Don’t miss this crucial column from NRO’s Kathryn Jean Lopez in which she recounts the story of how Mitt Romney’s speech to the NAACP impressed her Nigerian cab driver in the Beltway:
The mid-July rumor that Mitt Romney might pick former secretary of state Condoleezza Rice as his running-mate was a fun Matt Drudge scoop for those few in the country who live off political-campaign gossip during Acela rides between Boston and New York or Philly and D.C. It was a treat for junkies looking for a pre-convention news high, coming so soon after Ann Romney’s offering that her husband might be considering a woman to fill the slot.
A woman is a good idea. Or a Marco Rubio. A Bobby Jindal. That’s the unsolicited advice one political veteran offered while discussing Mitt Romney’s potential vice-presidential pick. Most important, he said, “You’ve got to go to the future.” Oddly, that’s what the Condi rumors reflected, despite the fact that she had served in George W. Bush’s cabinet. . . .
Romney also issued a challenge to embrace school choice as a civil-rights issue. One of President Obama’s more indefensible positions is reflected in his stubborn refusal to be an advocate for some of the poorest children in Washington, D.C., who are plagued by dismal, dangerous schools. Talking about the intolerable inequality that persists in educational opportunity, Romney quoted Frederick Douglass: “It is easier to build strong children than to repair broken men.” That’s a statement for our times, soul-reviving for our country and our culture.

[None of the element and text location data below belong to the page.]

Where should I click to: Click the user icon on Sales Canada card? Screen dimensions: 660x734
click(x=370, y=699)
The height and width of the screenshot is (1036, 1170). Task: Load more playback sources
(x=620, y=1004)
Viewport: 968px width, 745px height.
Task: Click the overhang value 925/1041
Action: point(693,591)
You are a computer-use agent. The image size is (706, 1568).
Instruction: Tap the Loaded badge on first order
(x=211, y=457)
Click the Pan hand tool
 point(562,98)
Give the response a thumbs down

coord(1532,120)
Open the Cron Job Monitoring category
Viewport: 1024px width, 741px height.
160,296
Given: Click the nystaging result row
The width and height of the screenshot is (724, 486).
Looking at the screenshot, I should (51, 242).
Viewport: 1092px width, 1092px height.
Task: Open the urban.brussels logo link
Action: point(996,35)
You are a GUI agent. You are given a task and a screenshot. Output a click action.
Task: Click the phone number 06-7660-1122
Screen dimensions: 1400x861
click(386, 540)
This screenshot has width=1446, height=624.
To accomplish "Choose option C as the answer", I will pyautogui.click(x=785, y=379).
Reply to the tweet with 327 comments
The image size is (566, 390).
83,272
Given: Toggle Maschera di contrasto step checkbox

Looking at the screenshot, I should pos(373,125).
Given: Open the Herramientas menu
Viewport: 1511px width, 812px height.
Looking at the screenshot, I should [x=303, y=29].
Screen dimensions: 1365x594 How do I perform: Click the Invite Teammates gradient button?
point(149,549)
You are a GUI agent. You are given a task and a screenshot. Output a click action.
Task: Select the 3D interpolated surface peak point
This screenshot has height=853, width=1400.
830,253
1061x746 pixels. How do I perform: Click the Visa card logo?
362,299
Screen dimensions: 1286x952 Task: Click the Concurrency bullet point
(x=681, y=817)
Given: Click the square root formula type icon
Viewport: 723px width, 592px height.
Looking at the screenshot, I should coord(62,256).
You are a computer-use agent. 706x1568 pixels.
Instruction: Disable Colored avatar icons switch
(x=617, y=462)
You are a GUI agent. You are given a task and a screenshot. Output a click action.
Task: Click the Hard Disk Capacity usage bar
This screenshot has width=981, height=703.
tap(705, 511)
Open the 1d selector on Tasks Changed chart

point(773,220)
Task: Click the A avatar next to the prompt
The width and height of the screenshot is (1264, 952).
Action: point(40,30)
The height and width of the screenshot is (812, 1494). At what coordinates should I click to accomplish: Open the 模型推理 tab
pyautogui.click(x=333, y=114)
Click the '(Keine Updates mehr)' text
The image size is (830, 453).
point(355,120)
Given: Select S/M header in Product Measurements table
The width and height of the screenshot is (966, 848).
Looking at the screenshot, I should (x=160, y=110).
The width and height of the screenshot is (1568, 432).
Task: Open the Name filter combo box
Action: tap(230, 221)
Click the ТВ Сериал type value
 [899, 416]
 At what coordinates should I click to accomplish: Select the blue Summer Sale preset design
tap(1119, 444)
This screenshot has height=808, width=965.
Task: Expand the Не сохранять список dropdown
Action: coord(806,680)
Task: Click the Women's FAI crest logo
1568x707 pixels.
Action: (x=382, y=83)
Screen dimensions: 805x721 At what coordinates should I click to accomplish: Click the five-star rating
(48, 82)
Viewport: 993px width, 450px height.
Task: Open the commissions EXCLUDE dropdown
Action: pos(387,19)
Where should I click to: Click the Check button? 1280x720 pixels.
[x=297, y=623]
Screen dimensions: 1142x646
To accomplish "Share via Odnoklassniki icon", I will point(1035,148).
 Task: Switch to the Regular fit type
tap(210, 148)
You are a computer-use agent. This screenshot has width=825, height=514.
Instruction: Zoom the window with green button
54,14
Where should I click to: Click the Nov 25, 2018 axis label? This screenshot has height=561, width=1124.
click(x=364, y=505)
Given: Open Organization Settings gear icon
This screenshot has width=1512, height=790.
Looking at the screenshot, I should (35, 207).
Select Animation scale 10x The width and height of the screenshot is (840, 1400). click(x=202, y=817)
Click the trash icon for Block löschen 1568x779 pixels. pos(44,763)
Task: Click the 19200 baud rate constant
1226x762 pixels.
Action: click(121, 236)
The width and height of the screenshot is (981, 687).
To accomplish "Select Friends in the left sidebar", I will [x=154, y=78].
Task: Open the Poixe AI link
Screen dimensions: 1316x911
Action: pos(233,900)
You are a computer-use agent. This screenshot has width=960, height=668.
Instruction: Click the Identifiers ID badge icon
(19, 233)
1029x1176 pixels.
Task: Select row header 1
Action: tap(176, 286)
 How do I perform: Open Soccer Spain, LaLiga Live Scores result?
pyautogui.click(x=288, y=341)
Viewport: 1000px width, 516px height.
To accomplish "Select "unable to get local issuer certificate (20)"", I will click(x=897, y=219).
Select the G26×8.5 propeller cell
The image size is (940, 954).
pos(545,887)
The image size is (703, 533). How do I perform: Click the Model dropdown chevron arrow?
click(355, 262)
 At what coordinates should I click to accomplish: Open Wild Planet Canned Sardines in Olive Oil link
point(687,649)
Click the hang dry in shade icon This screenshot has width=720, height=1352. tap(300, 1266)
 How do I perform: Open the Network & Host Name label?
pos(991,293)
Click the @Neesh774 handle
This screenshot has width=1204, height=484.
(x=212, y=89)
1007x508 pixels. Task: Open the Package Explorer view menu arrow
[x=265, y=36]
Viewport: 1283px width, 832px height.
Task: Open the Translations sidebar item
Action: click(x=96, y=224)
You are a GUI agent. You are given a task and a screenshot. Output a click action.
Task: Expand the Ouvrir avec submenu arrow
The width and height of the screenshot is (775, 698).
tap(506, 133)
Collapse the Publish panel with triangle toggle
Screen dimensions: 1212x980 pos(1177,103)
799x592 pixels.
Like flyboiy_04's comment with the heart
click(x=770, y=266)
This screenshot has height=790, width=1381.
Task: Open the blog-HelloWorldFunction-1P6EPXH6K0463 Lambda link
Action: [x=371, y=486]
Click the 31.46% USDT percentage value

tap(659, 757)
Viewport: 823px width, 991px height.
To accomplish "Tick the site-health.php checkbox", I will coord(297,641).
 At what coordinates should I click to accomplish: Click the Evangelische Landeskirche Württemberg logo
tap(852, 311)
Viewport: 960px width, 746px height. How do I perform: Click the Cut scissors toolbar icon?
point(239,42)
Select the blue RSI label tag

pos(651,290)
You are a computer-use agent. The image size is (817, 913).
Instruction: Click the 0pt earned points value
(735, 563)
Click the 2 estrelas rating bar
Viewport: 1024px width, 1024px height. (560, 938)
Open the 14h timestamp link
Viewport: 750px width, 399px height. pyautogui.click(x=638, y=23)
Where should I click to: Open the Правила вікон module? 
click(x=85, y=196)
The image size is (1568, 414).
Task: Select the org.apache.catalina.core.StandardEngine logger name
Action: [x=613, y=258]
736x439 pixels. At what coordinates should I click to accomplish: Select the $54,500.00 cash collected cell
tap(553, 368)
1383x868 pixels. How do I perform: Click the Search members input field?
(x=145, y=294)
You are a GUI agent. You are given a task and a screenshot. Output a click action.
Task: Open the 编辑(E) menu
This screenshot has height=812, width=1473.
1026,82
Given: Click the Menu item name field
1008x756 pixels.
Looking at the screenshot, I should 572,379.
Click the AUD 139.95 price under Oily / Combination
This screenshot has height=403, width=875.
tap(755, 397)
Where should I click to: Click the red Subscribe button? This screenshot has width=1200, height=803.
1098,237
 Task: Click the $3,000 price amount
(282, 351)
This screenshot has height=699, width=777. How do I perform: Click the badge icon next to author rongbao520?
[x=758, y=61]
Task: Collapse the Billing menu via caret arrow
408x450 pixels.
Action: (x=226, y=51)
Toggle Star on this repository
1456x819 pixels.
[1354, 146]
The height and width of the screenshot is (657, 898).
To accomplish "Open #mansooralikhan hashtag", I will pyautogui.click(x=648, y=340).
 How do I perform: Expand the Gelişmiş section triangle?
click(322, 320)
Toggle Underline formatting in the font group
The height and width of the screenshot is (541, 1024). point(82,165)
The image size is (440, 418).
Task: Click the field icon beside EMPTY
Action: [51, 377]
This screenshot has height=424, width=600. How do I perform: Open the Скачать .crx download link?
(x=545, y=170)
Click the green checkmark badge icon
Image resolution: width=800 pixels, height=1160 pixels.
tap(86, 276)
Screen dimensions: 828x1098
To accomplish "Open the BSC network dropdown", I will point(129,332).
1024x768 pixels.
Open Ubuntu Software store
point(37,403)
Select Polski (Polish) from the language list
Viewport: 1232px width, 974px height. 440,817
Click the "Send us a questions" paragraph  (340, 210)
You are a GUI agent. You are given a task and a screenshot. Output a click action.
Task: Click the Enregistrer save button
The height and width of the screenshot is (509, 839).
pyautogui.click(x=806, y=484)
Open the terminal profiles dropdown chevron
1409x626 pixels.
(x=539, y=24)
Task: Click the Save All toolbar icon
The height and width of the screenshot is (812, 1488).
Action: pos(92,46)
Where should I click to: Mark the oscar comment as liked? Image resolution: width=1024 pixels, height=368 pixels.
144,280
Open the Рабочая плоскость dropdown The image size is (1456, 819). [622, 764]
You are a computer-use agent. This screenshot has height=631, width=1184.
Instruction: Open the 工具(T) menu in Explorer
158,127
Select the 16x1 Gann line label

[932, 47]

It was one of several quality borrowed lines Romney offered. “Every good cause on this earth,” Romney said, “relies in the end on a plan bigger than ours. ‘Without dependence on God,’ as Dr. King said, ‘our efforts turn to ashes and our sunrises into darkest night.’ Unless his spirit pervades our lives, we find only what G. K. Chesterton called ‘cures that don’t cure, blessings that don’t bless, and solutions that don’t solve.’” This is a crucial part of the conservative proposition this November that Romney represents: that government is not our sole or even our primary hope, and it’s not our primary agent of transformational change. . .
The Romney campaign doesn’t need a vice-presidential gimmick. Mitt Romney just needs to be himself. That NAACP speech was a model and a turning point. “Take a look,” he said at his unleashing. If he keeps talking that way, whole new audiences might do just that.”
Few of us political junkies in Dixie ride the Acela train in the Northeast corridor between Boston, New York City, and DC. Maybe we could have seen Romney’s “unleashing” from that vantagepoint?
Down South, it sounded like he was booed by a bunch of African-Americans after promising to give away our new schools in our overpriced suburbs because blacks have totally destroyed our old public schools, and it is also looked like he has a rock solid grasp on 1 percent of the black vote.
Note: Condoleeza Rice probably voted for Obama in 2008.